### Work order
The answer should consist of each line from the data below that includes "agent".

*** Data for this exercise

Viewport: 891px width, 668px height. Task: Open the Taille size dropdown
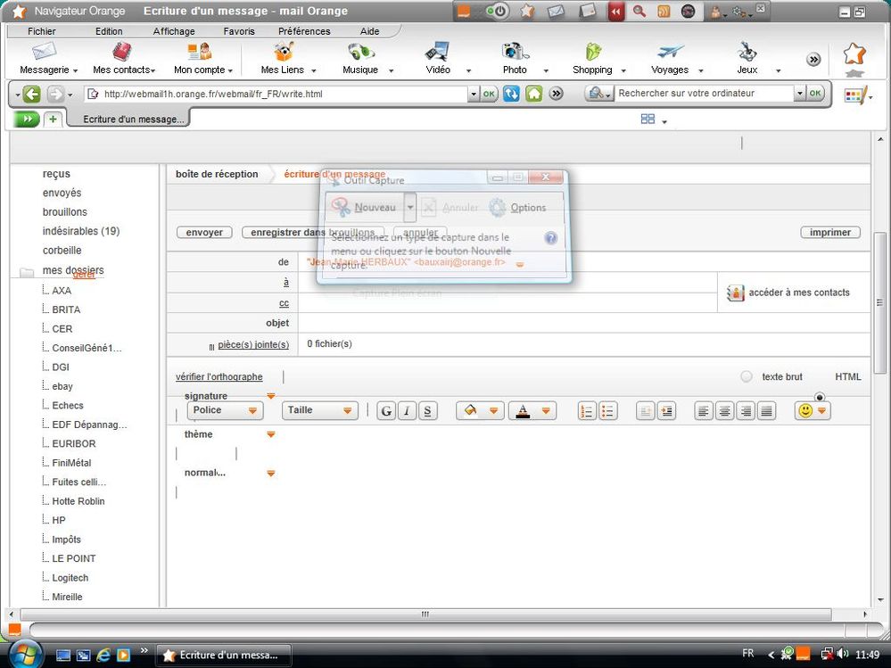[319, 410]
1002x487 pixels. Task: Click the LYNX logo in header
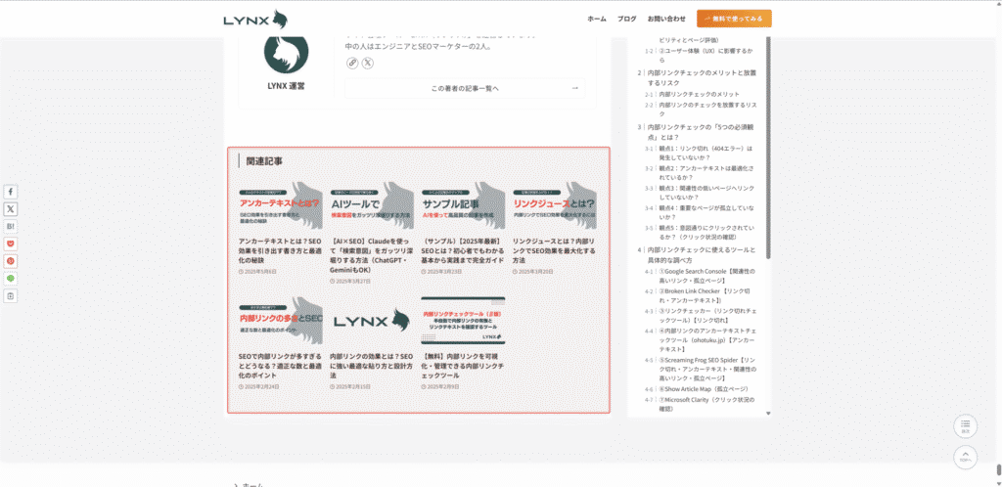[x=254, y=19]
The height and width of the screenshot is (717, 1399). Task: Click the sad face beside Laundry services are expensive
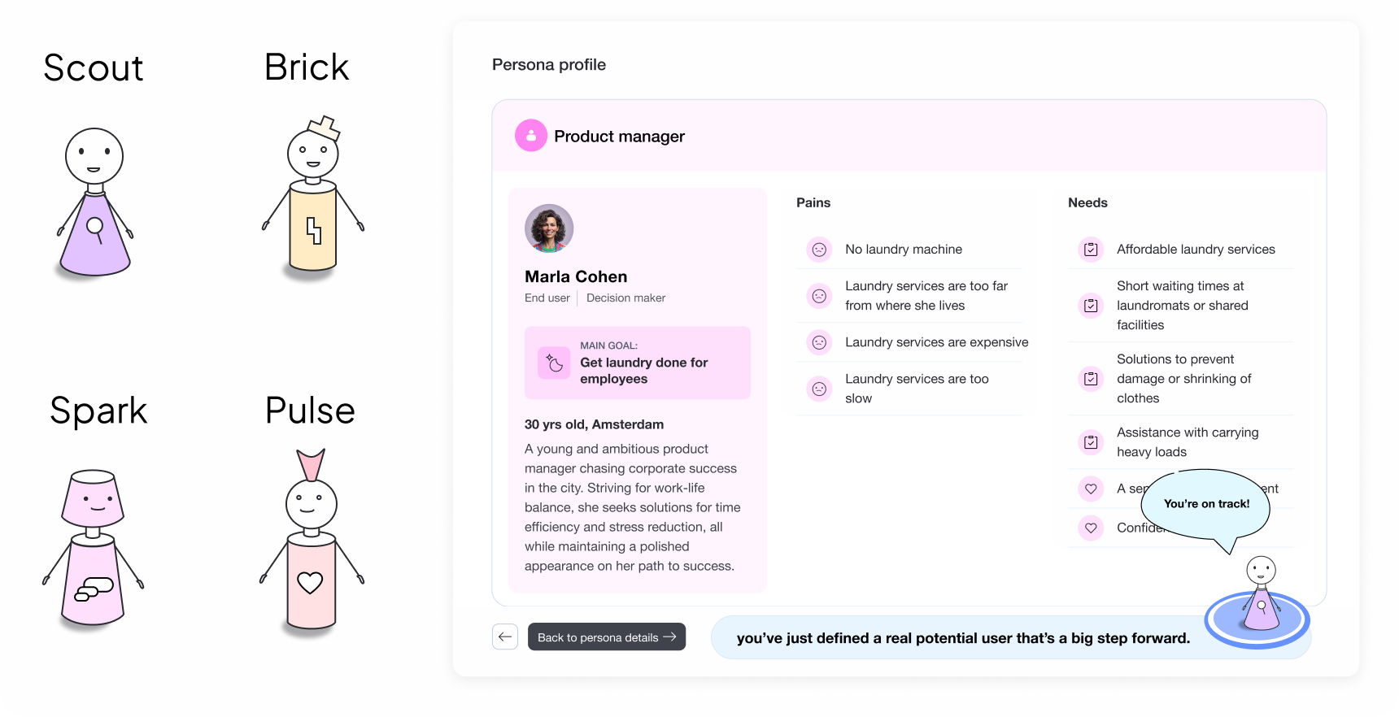[819, 342]
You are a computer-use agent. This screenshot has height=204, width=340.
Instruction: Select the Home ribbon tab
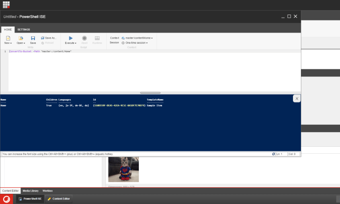[x=8, y=29]
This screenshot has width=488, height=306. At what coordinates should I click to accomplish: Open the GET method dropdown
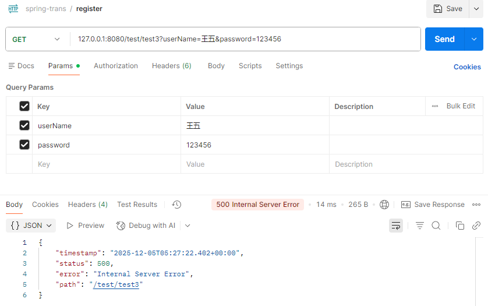(x=36, y=39)
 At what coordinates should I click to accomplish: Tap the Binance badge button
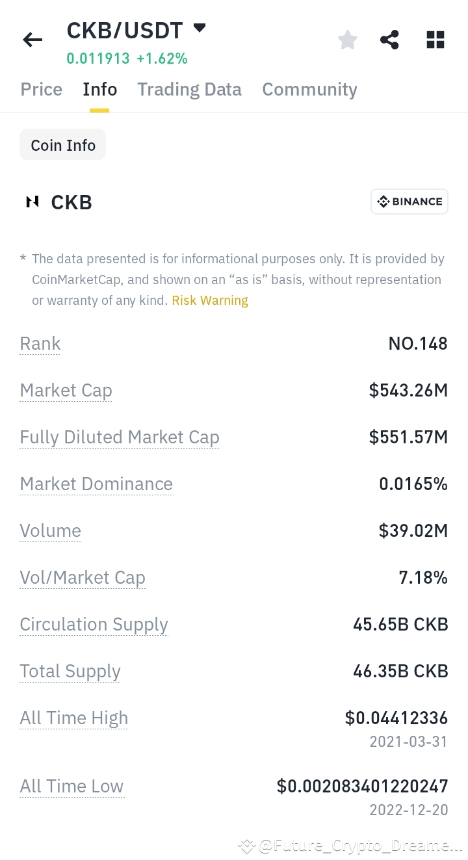[410, 202]
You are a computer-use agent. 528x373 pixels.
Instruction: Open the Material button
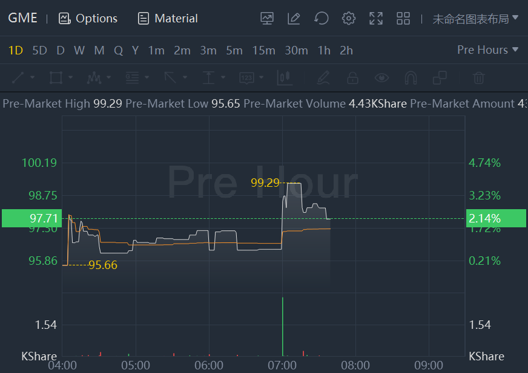tap(168, 18)
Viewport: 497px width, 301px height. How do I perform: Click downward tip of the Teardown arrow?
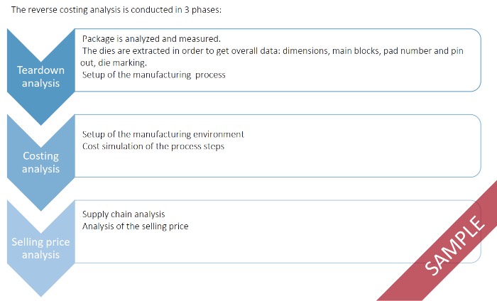tap(40, 119)
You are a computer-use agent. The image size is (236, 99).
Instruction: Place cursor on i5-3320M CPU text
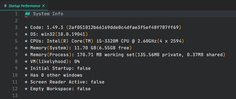tap(113, 41)
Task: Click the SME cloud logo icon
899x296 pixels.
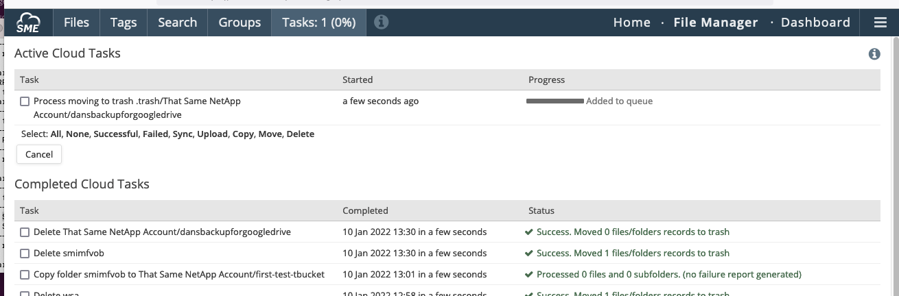Action: pyautogui.click(x=29, y=23)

******

### Result of the exercise
You are a computer-use agent. This screenshot has height=204, width=340.
You are a computer-use agent. 528x373 pixels.
You are a computer-use agent. The image size is (236, 99).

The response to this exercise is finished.